The Pennsylvania Department of Health is being accused by two former employees who claim that the department placed gag orders on it employees preventing them from talking about fracking to concerned residents.

The accusations were made by retired employees Tammi Stuck, a community health nurse, and Marshall Deasy, a former program specialist with the Bureau of Epidemiology. According to Stuck and Deasy, the department prevented workers from not only speaking to residents with health concerns regarding fracking, but it also banned them from attending community meetings outside the department without permission.

“We were absolutely not allowed to talk to them,” said Stuck.

“Community health wasn’t told to be silent on any other topic that I can think of,” said Deasy.

Pennsylvania is the country’s fastest-growing state for fracking, with 6,000 wells drilled over the last six years. Despite inconsistent proof and lack of defining medical evidence linking fracking to health concerns, many people who live near fracking wells suffer nausea, skin rashes, nosebleeds, and other ailments, which can sometimes be life-threatening.

However, despite the concerns and ailments exhibited by Pennsylvania residents, the health department maintained it’s employee gag order until 2011, said Stuck. She said that the department even provided a list of controversial “buzz words” that employees were to avoid using regarding to fracking.
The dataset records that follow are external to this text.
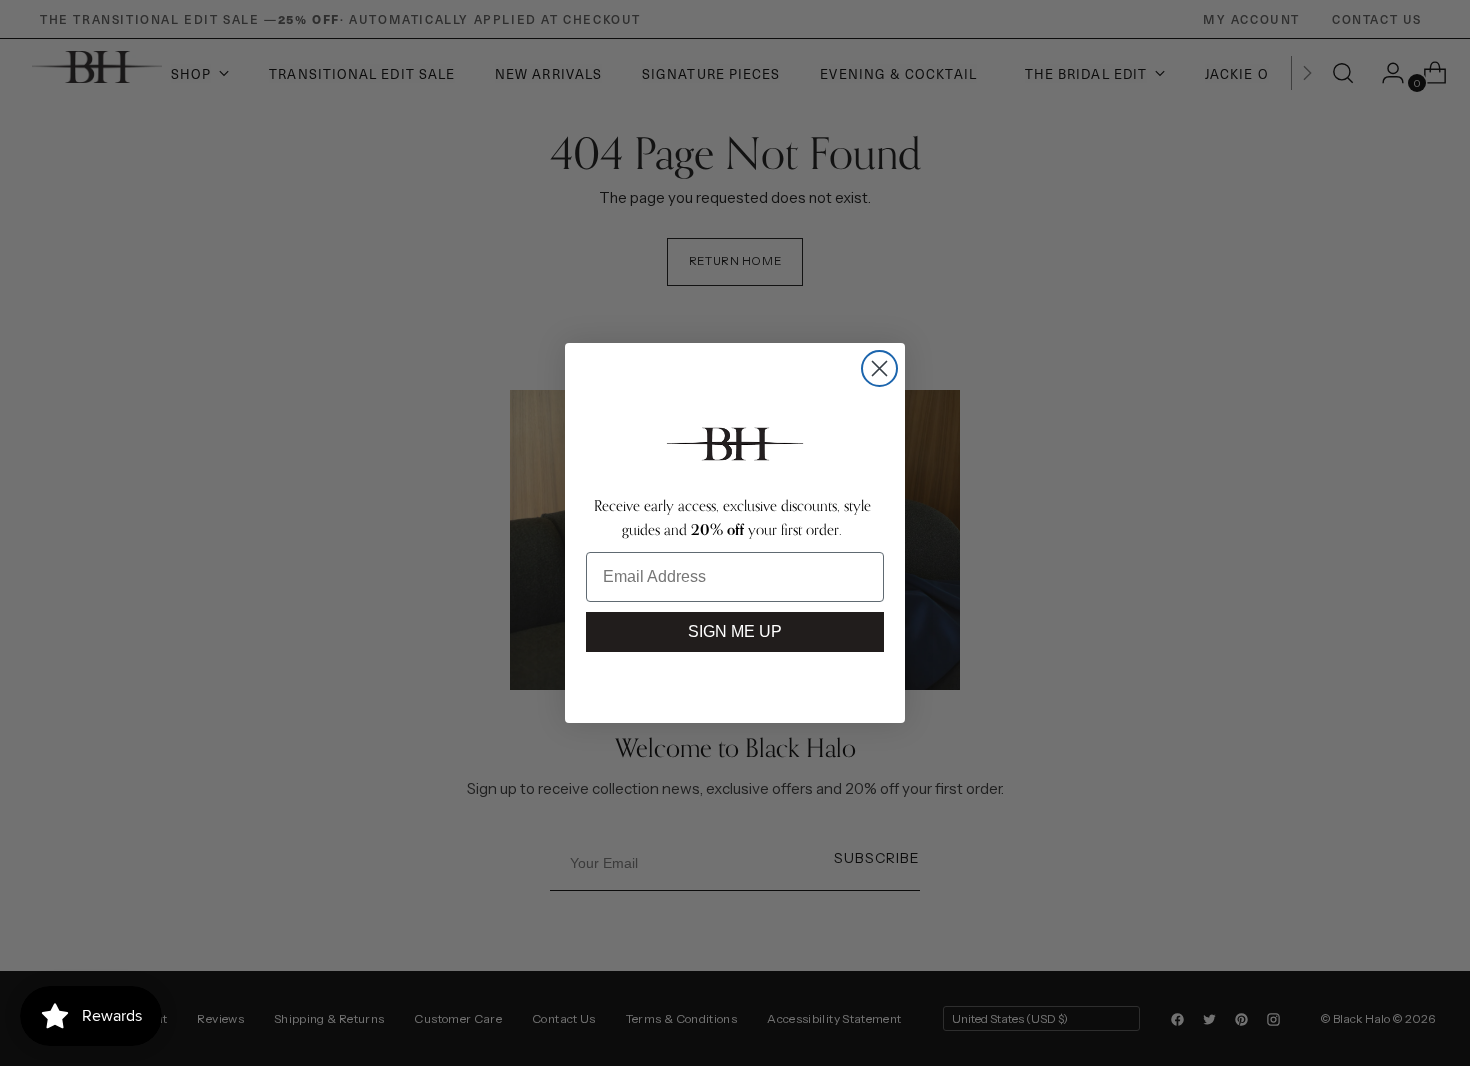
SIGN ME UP (735, 631)
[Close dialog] (879, 368)
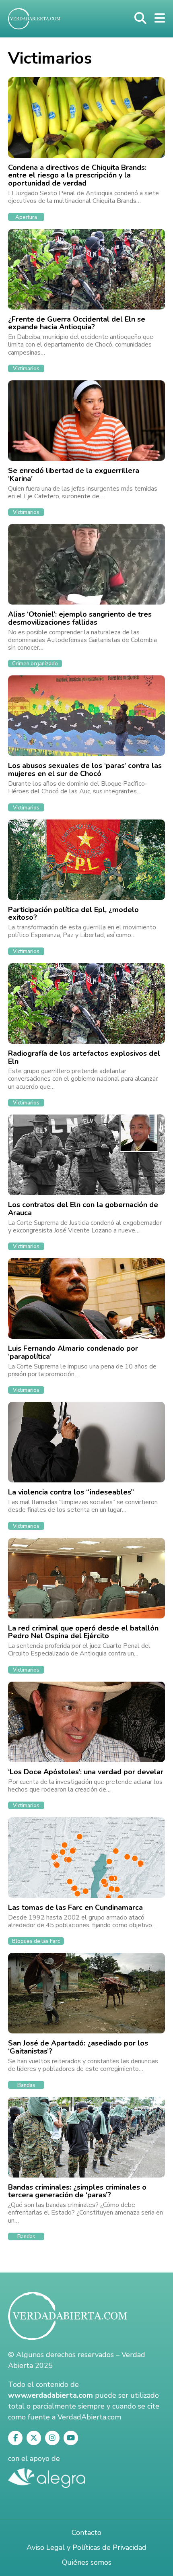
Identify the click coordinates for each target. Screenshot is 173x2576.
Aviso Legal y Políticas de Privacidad (86, 2547)
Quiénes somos (86, 2562)
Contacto (86, 2532)
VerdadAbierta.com (89, 2417)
“There were some obvious ones like fracking, gas, soil contamination,” said Stuck. “There were probably 15 to 20 words and short phrases that were on this list. If anybody from the public called in and that was part of the conversation, we were not allowed to talk to them.”

When residents called the offices about drilling employees, like Stuck, were to take down the caller’s information and merely kick it up to a supervisor to handle, which they probably just pigeonholed.

Should the allegations be confirmed, we, as a nation, really need to ask ourselves what kind of hold and privilege do the energy companies have in America. If there turns out to be a link between state government entities and gas companies where the companies are pulling these kinds of strings, then we are in more serious trouble than once thought.